C₄ plants (maize, sugarcane, sorghum) exhibit Kranz anatomy: a ring of bundle sheath cells surrounding vascular bundles, enclosed by mesophyll cells. In mesophyll cells, PEP carboxylase (with higher CO₂ affinity than RuBisCO) fixes CO₂ into oxaloacetate (OAA, 4-carbon — hence C₄), which converts to malate and is transported to bundle sheath cells, where CO₂ is released and enters the Calvin cycle. This CO₂-concentrating mechanism eliminates photorespiration.

CAM plants (cacti, Bryophyllum) use temporal separation: stomata open at night for CO₂ fixation (via PEP carboxylase → malic acid stored in vacuoles) and close during the day when the Calvin cycle operates using released CO₂, thus minimising water loss in arid environments.

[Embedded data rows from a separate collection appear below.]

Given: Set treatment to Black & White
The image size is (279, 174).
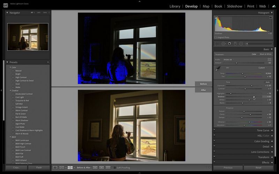Looking at the screenshot, I should [x=265, y=54].
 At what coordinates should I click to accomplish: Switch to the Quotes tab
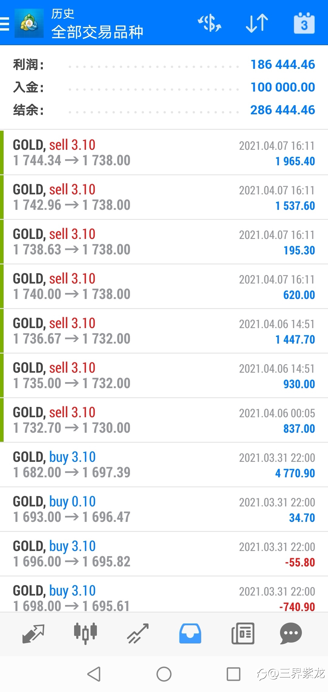(x=33, y=634)
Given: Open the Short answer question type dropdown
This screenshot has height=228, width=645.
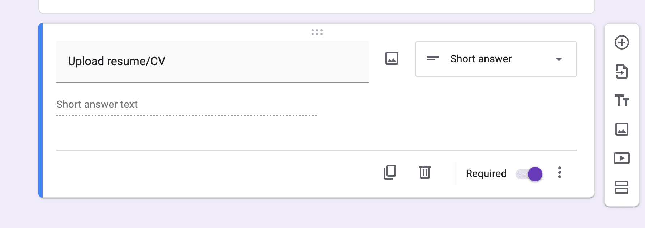Looking at the screenshot, I should tap(495, 59).
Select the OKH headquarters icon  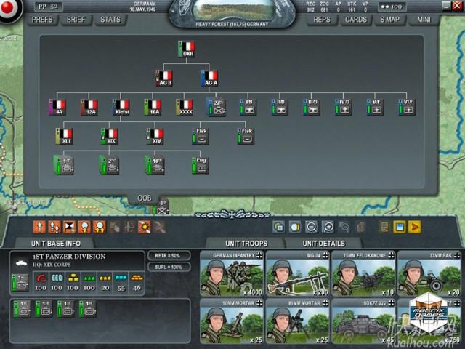[x=187, y=49]
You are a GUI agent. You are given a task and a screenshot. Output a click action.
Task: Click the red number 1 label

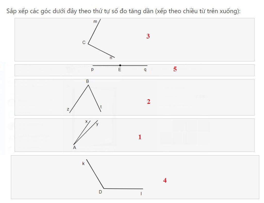140,137
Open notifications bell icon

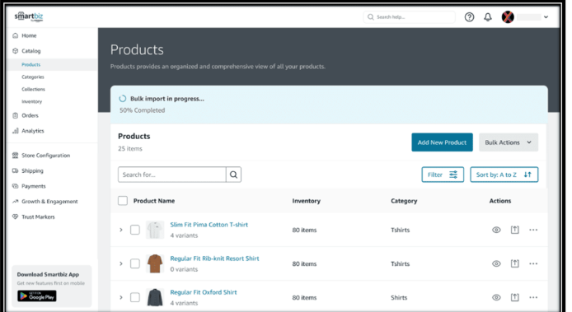pyautogui.click(x=488, y=17)
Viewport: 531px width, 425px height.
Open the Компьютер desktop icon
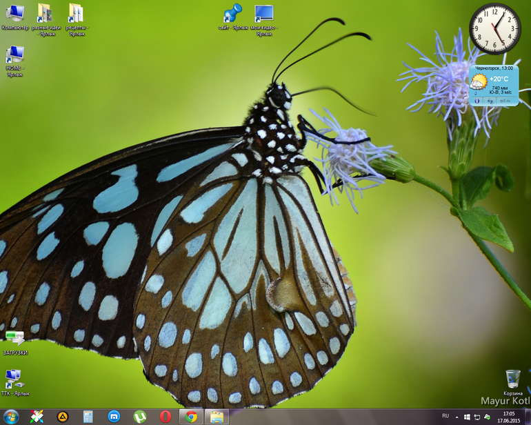tap(14, 14)
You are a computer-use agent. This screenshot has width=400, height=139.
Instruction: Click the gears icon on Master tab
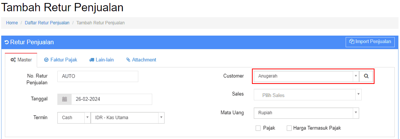pyautogui.click(x=13, y=60)
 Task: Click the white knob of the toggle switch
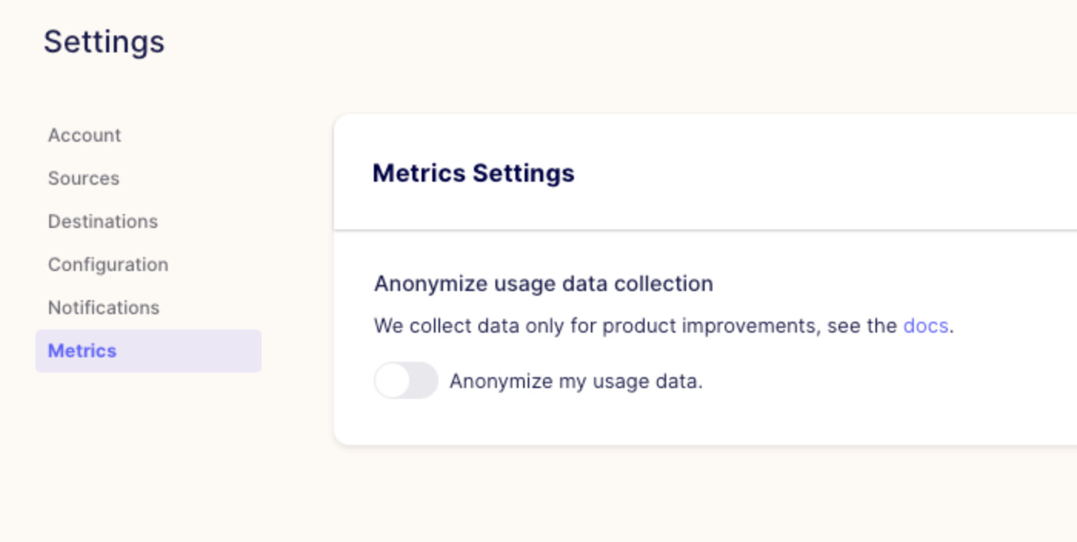[x=392, y=380]
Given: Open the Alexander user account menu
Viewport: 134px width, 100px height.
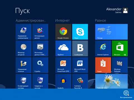Looking at the screenshot, I should point(117,10).
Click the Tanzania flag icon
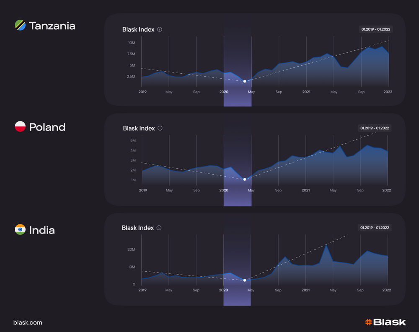419x332 pixels. [x=20, y=26]
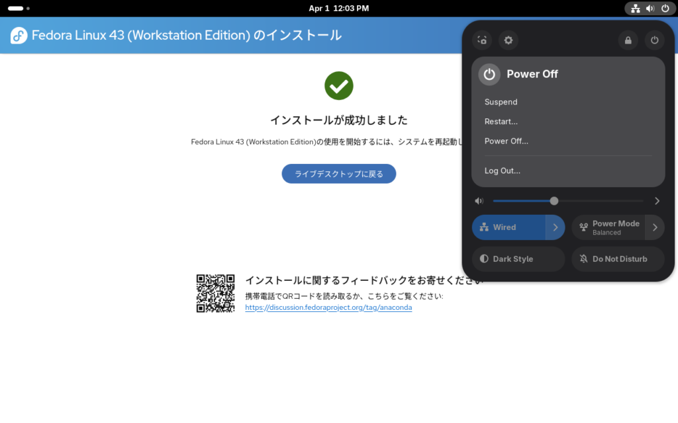Click the lock screen padlock icon
The height and width of the screenshot is (423, 678).
pos(628,40)
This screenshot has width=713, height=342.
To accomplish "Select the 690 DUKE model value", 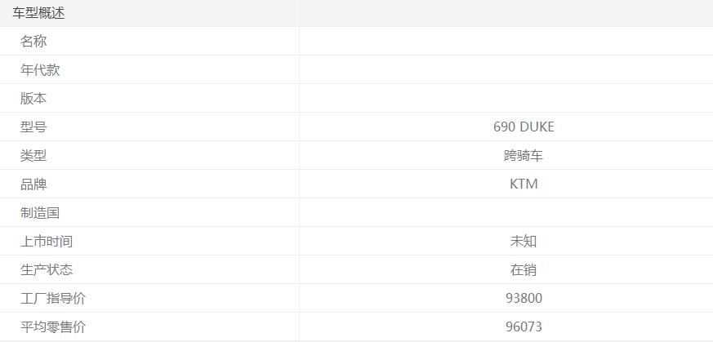I will [x=524, y=127].
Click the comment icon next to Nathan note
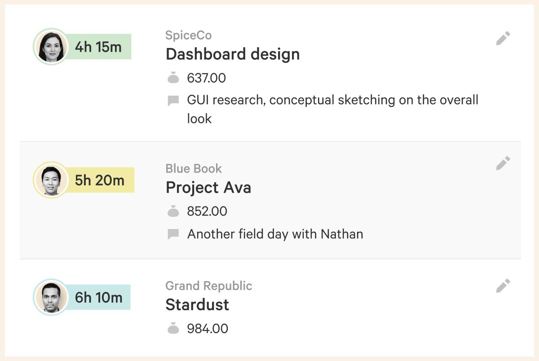The height and width of the screenshot is (361, 539). pyautogui.click(x=173, y=234)
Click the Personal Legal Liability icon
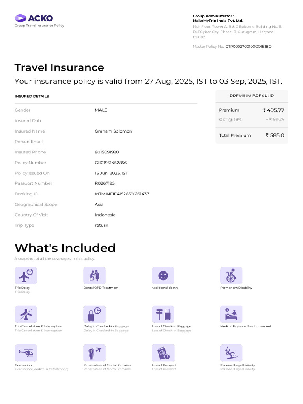The width and height of the screenshot is (303, 404). (231, 353)
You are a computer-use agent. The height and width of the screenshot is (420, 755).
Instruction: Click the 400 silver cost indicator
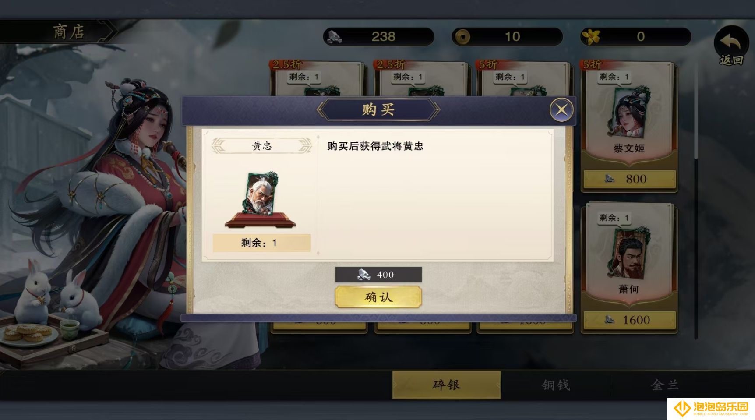(378, 275)
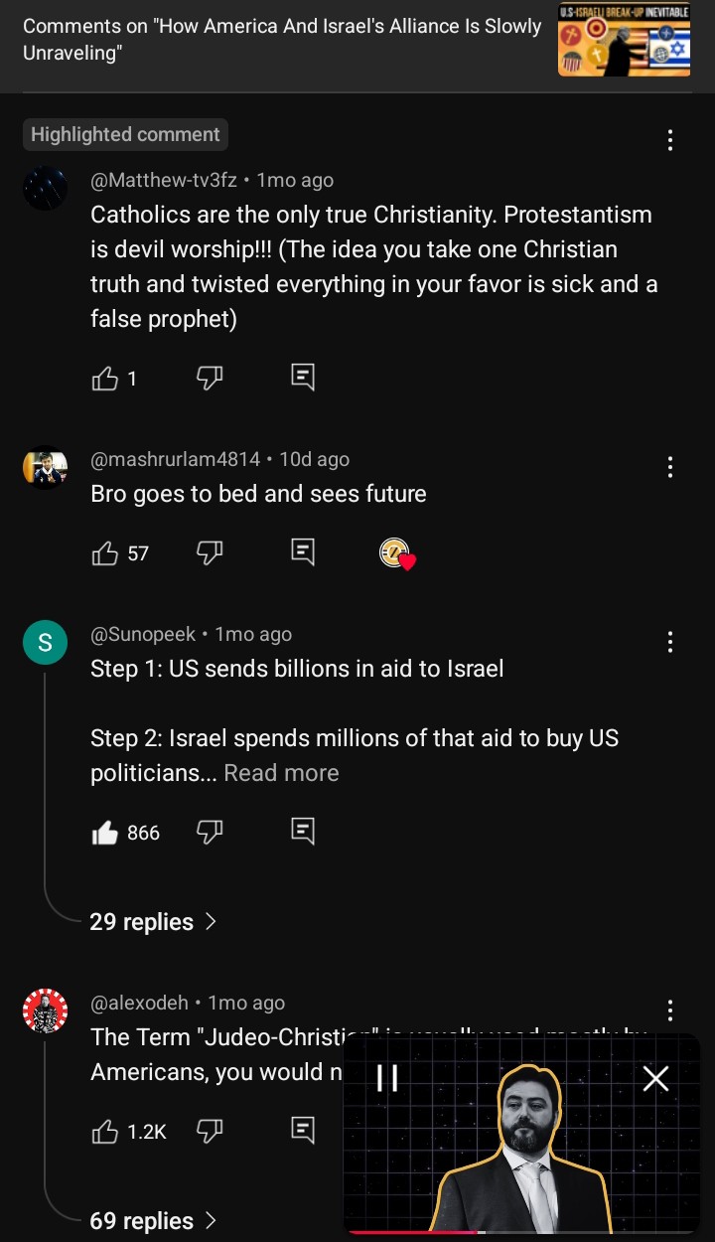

Photorespiration is a wasteful process occurring in C₃ plants when RuBisCO acts as oxygenase instead of carboxylase, generating phosphoglycolate in a C₂ cycle that produces no ATP and wastes fixed carbon. It is absent in C₄ plants due to their CO₂ concentrating mechanism. According to Blackman's law of limiting factors, the rate of photosynthesis is limited by the factor present in the least amount — light intensity, CO₂ concentration, or temperature.

The key testable concept is the distinction between PS I (P₇₀₀, reduces NADP⁺) and PS II (P₆₈₀, splits water), and between non-cyclic (ATP + NADPH + O₂) and cyclic photophosphorylation (ATP only).